Sleeping It Off In Rapid City (Part 1)
Dear God, do I love the poetry of August Kleinzahler. So I was thrilled when Maureen McLane (author of the upcoming FSG collection Same Life) offered to write a post about his new book of selected poems, Sleeping It Off in Rapid City. I've separated it into three chunks for you, so be sure to come back for all of them. Here's the first:
Funky tunings! Lots of gongs! Thanks to iTunes and August Kleinzahler, I am sitting here listening to ethnomusicologist Colin McPhee’s transcriptions for two pianos of the Balinese Gamelan, played by McPhee and Benjamin Britten.

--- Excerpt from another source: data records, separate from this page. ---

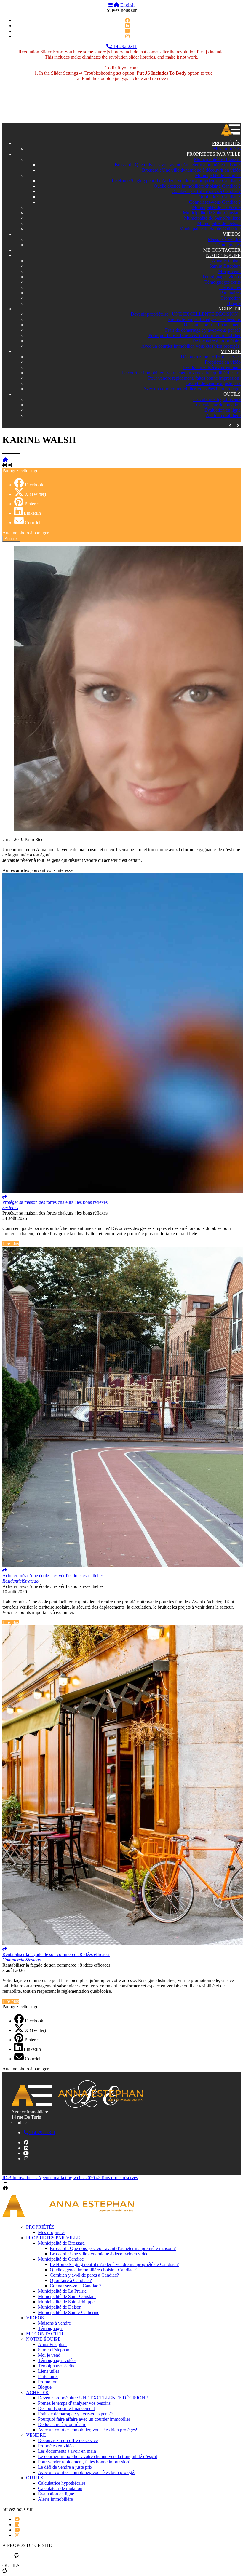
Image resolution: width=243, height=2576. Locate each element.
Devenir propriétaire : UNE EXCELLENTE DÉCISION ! (186, 314)
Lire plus (10, 1243)
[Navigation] (110, 4)
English (127, 4)
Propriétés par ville (214, 153)
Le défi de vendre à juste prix (213, 383)
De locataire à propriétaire (216, 340)
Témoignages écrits (222, 282)
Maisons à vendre (224, 239)
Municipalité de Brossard (217, 159)
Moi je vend (229, 271)
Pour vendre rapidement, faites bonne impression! (194, 378)
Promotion (231, 298)
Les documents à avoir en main (212, 367)
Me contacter (222, 250)
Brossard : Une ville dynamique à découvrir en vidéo (191, 169)
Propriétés (226, 143)
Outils (232, 394)
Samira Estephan (225, 266)
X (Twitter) (35, 494)
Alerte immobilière (223, 415)
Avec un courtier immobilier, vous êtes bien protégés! (191, 346)
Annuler (11, 538)
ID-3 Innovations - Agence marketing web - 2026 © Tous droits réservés (70, 2177)
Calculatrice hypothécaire (217, 399)
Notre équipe (223, 255)
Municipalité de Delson (219, 223)
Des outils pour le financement (212, 324)
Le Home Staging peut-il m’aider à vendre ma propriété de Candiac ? (176, 180)
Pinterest (33, 503)
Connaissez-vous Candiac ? (215, 201)
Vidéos (232, 233)
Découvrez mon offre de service (211, 356)
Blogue (234, 303)
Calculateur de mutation (218, 404)
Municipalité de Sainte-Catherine (210, 228)
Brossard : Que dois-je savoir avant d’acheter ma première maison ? (178, 164)
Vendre (231, 351)
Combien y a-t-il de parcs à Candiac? (206, 191)
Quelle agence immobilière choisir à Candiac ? (197, 185)
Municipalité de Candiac (218, 175)
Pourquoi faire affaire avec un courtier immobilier (194, 335)
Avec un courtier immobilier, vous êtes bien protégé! (192, 388)
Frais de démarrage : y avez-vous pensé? (203, 330)
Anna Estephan (226, 260)
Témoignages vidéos (221, 276)
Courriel (32, 522)
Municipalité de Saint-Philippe (212, 217)
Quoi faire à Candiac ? (220, 196)
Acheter (229, 308)
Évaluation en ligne (222, 410)
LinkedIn (32, 513)
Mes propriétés (227, 148)
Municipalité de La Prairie (216, 207)
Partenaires (230, 292)
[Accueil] (116, 4)
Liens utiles (230, 287)
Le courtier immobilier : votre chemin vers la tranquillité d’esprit (181, 372)
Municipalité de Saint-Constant (212, 212)
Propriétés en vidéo (223, 362)
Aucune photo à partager (25, 532)
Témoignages (228, 244)
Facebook (34, 484)
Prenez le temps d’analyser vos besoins (204, 319)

Here are some of the first auditory-consumer fruits of reading August’s “Sleeping It Off in Rapid City,” one of whose poems. “A History of
WesternMusic: Chapter 49,” draws on excerpts from McPhee’s memoir, “A House in Bali.”AK has “big ears” and there’s enormous sonic vroom but also delicacy here—“Chopin floats; Schubert, as well./What is it exactly?” The nervy, fascinatingly inventive music of the new poems in this new-and-selected volume take off from some previously established motifs: the “History of
WesternMusic” series, installments of which appeared in his last book, “The Strange Hours Travelers Keep,” are wonderfully, episodically continued here (and torqued to non-Western musics in the case of the gamelan). There’s a lot of talk out there, for those who like poetry-talk, about poetry and/or information, and what’s amazing to me is how this poet processes the most apparently diverse data-bits into propelled, simultaneously attitudinal and elegant poems. AK’s poems land somewhere between a blow and a caress. It’s been argued that when you read a poem you meet a person, and not in some dopey “confessional poetry” way; whatever is going into these poems, the peculiar, distinctive neurological dance we might call “voice” is always signaling here a governing, wily, sensitive intelligence. I don’t know how AK manages to get a “9-cyclohetadecenone-addled marionette/Mewing” in a poem “(Secondary Sexual Characteristics”), but he does. Nothing—and certainly no register of style or diction—is alien to him. Let’s pivot from “Kill me, fuck me, write me bad checks” to “Hold on, the jacaranda’s gone missing” to “Downstairs, Sol, of Sol’s Paradise Club,/mixes a fizz drink for a mummy blonde./--Thanks, Sol.” And on to “You’d figure the hawk for an isolate thing,/commanding the empyrean.” There’s a lot of rain in this book, as well as clouds, airplanes, music, drinks, love, wiseguys, motorcycles, birds, jets, and precisely named chemicals and geologic strata.--Maureen McLane




I think I could read Maureen McLane talk about poetry for hours on end.